Work request:
Exact copies of the line with "Click to add data on second page" and of all lines after it through the end of the entries are required, and no other lines.

Provided material:
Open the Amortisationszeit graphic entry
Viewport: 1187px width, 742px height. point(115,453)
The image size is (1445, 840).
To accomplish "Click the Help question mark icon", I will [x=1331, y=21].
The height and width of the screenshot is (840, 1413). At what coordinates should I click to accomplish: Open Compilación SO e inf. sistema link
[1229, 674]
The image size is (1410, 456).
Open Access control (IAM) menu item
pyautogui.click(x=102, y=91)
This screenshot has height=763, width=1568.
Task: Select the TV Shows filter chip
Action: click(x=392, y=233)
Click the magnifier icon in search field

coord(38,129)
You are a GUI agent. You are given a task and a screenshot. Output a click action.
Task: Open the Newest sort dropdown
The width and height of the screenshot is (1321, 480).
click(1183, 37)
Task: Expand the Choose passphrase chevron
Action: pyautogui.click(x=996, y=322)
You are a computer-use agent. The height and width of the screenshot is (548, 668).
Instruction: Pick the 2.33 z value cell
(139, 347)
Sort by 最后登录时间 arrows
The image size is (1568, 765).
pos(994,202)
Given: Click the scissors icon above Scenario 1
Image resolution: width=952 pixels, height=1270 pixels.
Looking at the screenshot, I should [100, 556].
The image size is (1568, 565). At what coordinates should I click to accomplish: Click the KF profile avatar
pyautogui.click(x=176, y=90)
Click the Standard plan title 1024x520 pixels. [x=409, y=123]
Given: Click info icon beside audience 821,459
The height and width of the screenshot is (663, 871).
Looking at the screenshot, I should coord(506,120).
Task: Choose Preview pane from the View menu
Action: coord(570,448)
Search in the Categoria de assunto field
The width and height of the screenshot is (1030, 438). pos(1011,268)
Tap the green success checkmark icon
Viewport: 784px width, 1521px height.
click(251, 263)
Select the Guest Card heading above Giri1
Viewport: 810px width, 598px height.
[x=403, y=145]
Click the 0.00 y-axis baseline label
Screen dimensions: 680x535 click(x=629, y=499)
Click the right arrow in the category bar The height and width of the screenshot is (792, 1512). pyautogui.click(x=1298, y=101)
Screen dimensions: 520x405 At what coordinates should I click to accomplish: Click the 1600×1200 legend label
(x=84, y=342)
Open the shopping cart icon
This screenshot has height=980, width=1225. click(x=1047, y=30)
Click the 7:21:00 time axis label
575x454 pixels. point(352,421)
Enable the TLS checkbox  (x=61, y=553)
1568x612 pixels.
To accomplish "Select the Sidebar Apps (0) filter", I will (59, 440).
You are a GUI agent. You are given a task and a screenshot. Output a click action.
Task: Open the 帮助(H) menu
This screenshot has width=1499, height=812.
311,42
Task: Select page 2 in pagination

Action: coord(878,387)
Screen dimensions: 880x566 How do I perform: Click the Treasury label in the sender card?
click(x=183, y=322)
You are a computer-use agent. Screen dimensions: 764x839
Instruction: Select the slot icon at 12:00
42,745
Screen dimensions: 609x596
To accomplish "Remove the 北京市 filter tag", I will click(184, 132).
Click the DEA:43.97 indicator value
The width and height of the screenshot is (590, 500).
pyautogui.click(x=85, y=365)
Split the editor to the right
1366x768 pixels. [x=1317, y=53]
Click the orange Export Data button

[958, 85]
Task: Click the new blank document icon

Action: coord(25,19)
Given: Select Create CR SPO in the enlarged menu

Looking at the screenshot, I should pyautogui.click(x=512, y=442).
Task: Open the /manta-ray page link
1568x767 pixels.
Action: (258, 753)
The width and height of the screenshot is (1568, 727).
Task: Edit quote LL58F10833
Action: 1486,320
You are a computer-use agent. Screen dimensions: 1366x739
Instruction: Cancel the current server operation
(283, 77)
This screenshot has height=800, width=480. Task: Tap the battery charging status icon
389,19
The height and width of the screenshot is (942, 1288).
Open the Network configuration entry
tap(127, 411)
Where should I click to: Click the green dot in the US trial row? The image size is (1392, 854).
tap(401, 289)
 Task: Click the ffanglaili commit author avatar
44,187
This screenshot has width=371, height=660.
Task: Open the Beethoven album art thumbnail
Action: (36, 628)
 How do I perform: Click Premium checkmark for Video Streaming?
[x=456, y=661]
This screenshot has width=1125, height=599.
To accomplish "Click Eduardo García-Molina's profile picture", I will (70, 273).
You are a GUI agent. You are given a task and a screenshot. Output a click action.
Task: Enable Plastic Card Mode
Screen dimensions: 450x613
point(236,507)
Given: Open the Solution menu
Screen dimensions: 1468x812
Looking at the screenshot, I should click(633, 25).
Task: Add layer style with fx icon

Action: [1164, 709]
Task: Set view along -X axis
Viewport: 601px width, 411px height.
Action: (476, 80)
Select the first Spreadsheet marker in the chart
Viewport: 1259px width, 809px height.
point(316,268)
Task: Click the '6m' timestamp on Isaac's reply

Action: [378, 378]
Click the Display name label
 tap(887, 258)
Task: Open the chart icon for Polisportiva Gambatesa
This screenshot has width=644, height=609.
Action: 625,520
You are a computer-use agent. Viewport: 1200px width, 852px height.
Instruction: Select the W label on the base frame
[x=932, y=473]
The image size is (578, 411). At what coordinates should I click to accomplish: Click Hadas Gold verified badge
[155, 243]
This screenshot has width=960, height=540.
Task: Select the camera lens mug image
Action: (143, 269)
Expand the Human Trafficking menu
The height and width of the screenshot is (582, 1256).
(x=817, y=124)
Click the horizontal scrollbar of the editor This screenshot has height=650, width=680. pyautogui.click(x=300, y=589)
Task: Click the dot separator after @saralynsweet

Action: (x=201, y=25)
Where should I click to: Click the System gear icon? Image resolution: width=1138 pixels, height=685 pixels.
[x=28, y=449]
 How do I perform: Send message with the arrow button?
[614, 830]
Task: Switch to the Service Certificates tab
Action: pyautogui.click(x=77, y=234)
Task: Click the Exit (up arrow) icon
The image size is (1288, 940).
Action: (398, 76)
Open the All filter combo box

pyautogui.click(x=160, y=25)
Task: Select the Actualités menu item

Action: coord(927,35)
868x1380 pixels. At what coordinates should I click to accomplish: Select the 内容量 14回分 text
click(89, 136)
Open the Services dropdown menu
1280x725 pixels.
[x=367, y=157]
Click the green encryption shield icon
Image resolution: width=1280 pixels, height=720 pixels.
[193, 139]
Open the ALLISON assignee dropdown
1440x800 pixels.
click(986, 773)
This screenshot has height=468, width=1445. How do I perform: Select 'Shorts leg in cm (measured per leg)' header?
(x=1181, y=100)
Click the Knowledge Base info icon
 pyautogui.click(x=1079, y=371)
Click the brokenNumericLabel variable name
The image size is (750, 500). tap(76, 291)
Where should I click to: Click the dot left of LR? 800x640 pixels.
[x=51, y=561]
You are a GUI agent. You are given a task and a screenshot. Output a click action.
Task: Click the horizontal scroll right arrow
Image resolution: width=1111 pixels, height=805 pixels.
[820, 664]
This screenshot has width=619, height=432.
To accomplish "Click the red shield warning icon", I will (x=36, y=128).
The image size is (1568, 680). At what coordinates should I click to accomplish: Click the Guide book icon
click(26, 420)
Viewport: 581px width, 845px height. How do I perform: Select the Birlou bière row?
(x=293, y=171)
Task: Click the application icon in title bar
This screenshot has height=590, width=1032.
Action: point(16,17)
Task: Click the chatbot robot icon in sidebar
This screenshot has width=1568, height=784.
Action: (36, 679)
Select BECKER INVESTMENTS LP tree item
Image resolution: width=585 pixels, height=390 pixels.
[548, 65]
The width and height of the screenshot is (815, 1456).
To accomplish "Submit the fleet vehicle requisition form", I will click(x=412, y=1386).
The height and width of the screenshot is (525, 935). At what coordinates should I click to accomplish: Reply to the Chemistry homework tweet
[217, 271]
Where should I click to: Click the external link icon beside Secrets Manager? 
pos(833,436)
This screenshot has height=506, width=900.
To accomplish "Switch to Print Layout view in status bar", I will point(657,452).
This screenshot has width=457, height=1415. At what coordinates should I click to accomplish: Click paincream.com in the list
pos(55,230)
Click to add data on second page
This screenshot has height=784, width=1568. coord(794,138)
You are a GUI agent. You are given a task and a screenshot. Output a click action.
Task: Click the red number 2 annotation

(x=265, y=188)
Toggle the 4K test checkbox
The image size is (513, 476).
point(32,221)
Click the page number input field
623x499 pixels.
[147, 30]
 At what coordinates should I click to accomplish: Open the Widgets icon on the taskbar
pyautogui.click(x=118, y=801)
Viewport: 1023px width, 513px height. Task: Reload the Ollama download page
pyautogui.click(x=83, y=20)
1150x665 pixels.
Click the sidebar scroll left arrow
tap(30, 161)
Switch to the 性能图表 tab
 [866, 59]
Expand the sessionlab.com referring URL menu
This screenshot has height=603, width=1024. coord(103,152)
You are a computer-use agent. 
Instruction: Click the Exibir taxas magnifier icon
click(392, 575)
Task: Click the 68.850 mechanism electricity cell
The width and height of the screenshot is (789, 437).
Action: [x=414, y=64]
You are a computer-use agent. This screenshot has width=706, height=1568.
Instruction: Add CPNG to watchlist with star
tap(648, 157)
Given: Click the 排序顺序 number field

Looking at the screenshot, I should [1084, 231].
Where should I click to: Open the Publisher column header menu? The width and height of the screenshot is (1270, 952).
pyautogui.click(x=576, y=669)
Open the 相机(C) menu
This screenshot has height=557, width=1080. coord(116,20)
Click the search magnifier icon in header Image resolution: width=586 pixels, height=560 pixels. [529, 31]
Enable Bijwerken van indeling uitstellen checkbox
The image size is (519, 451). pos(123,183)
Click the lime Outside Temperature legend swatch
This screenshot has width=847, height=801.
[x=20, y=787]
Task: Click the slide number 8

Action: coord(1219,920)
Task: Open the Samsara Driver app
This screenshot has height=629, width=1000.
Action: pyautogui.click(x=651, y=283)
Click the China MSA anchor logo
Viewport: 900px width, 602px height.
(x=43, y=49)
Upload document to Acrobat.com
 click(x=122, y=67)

Solution to this problem:
Click to add data on second page
This screenshot has height=784, width=1568. coord(794,138)
You are a GUI agent. You are given a task and a screenshot. Output a click action.
Task: Click the red number 2 annotation

(x=265, y=188)
Toggle the 4K test checkbox
The image size is (513, 476).
point(32,221)
Click the page number input field
623x499 pixels.
[147, 30]
 At what coordinates should I click to accomplish: Open the Widgets icon on the taskbar
pyautogui.click(x=118, y=801)
Viewport: 1023px width, 513px height. Task: Reload the Ollama download page
pyautogui.click(x=83, y=20)
1150x665 pixels.
Click the sidebar scroll left arrow
tap(30, 161)
Switch to the 性能图表 tab
 [866, 59]
Expand the sessionlab.com referring URL menu
This screenshot has height=603, width=1024. coord(103,152)
You are a computer-use agent. 
Instruction: Click the Exibir taxas magnifier icon
click(392, 575)
Task: Click the 68.850 mechanism electricity cell
The width and height of the screenshot is (789, 437).
Action: [x=414, y=64]
You are a computer-use agent. This screenshot has width=706, height=1568.
Instruction: Add CPNG to watchlist with star
tap(648, 157)
Given: Click the 排序顺序 number field

Looking at the screenshot, I should [1084, 231].
Where should I click to: Open the Publisher column header menu? The width and height of the screenshot is (1270, 952).
pyautogui.click(x=576, y=669)
Open the 相机(C) menu
This screenshot has height=557, width=1080. coord(116,20)
Click the search magnifier icon in header Image resolution: width=586 pixels, height=560 pixels. [529, 31]
Enable Bijwerken van indeling uitstellen checkbox
The image size is (519, 451). pos(123,183)
Click the lime Outside Temperature legend swatch
This screenshot has width=847, height=801.
[x=20, y=787]
Task: Click the slide number 8

Action: coord(1219,920)
Task: Open the Samsara Driver app
This screenshot has height=629, width=1000.
Action: pyautogui.click(x=651, y=283)
Click the China MSA anchor logo
Viewport: 900px width, 602px height.
(x=43, y=49)
Upload document to Acrobat.com
 click(x=122, y=67)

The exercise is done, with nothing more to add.